Kamer wil Boeing-topman spreken over vliegcrash Turkish Airlines
De Tweede Kamer wil op 6 februari Boeing-topman David Calhoun aan de tand voelen over een vliegcrash bij Schiphol in 2009. Centrale vraag zal zijn of er vanuit de Verenigde Staten druk is uitgeoefend op onderzoek van de Onderzoeksraad voor Veiligheid (OVV). Of Calhoun komt, moet nog blijken. De uitnodiging is donderdag de deur uit gegaan.
Aanleiding voor de hoorzitting van de Kamercommissie voor Infrastructuur en Waterstaat is berichtgeving van The New York Times. De Amerikaanse krant meldde deze week dat sommige bevindingen, die mogelijk schadelijk waren voor de vliegtuigbouwer, onder druk van de Amerikanen zijn weggemoffeld.
De commissie heeft ook onder anderen OVV-voorzitter Jeroen Dijsselbloem uitgenodigd, en onderzoeker Sidney Dekker, die bij het onderzoek betrokken was. Ook voormalig OVV-voorzitter Pieter van Vollenhoven staat op de gastenlijst.
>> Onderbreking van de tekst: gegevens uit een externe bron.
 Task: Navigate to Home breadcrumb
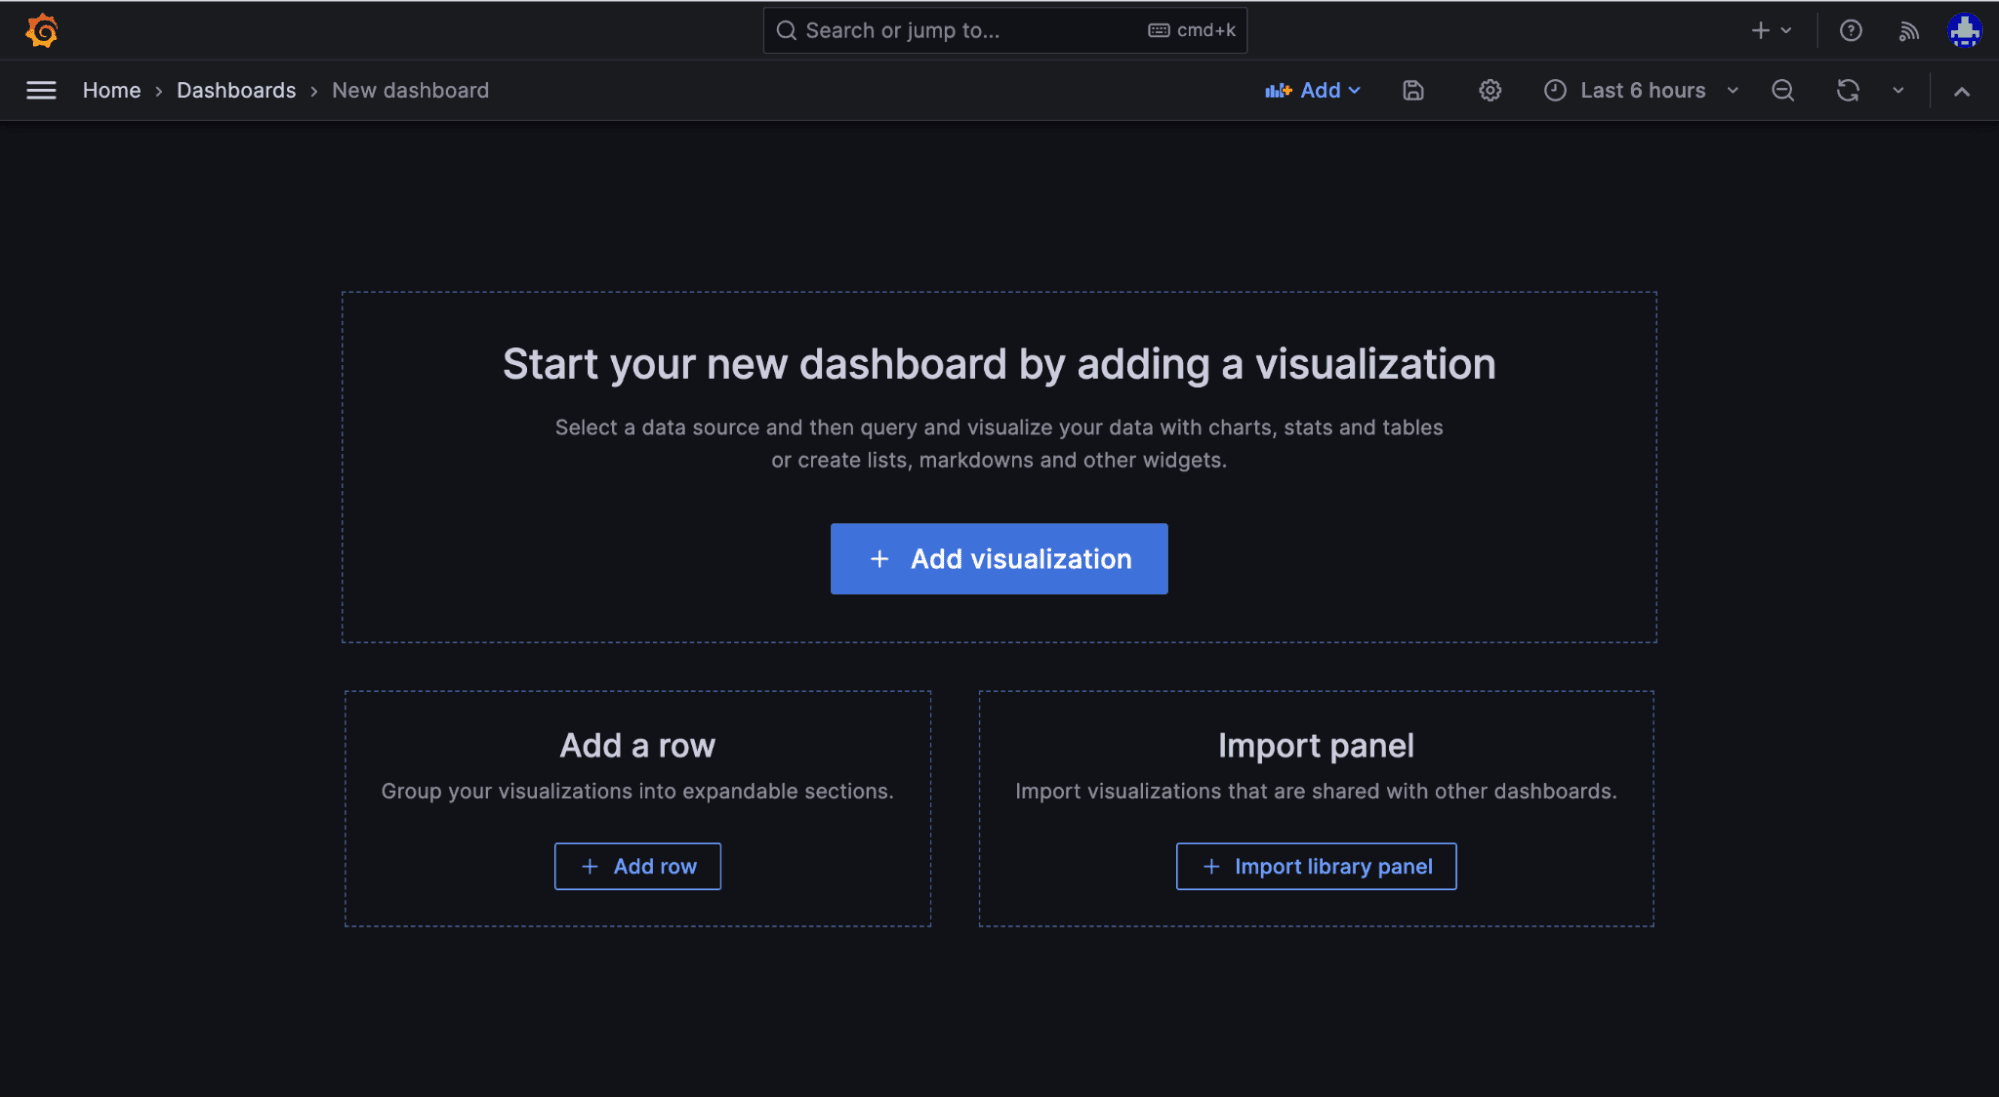coord(111,90)
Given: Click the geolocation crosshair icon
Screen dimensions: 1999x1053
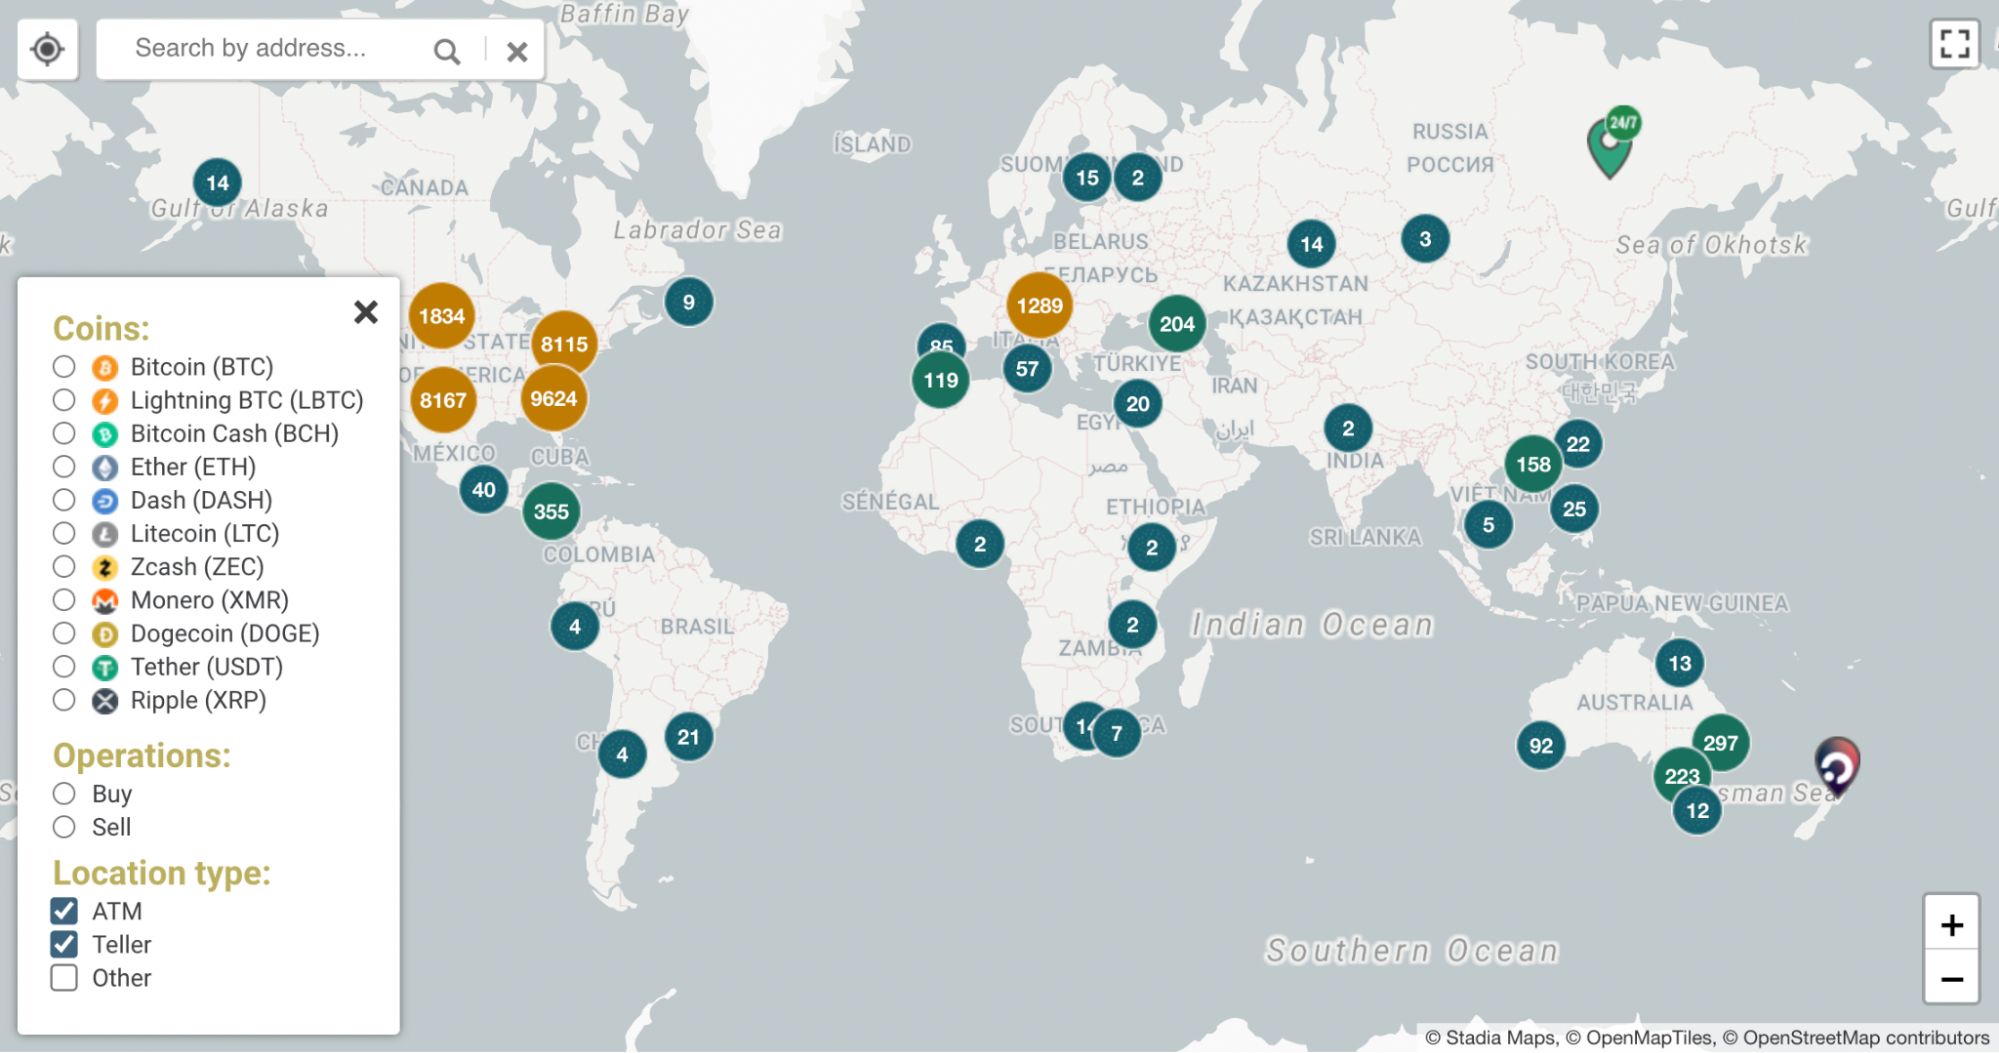Looking at the screenshot, I should pos(47,47).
Een Boeing 737 van Turkish Airlines stortte op 25 februari 2009 kort voor de landing neer bij Schiphol. Negen inzittenden kwamen om het leven. De OVV deed onderzoek en concludeerde dat de crash was veroorzaakt door een defecte hoogtemeter, in combinatie met fouten van de bemanning.
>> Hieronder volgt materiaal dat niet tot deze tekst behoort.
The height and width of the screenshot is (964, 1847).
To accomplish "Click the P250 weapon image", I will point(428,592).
Minister Cora Van Nieuwenhuizen (Infrastructuur) zei dinsdag dat zij niet kan beoordelen of het verhaal klopt. „Dat moet de OVV zelf aangeven”, aldus de minister. Het is volgens haar wel gebruikelijk dat betrokken partijen commentaar mogen geven op de bevindingen van de onderzoeksraad, zolang dat beperkt blijft tot feitelijke onjuistheden. „Er mag natuurlijk nooit sprake zijn van beïnvloeding van aanbevelingen of conclusies.”
Een woordvoerder van Boeing was donderdagavond niet direct bereikbaar voor commentaar.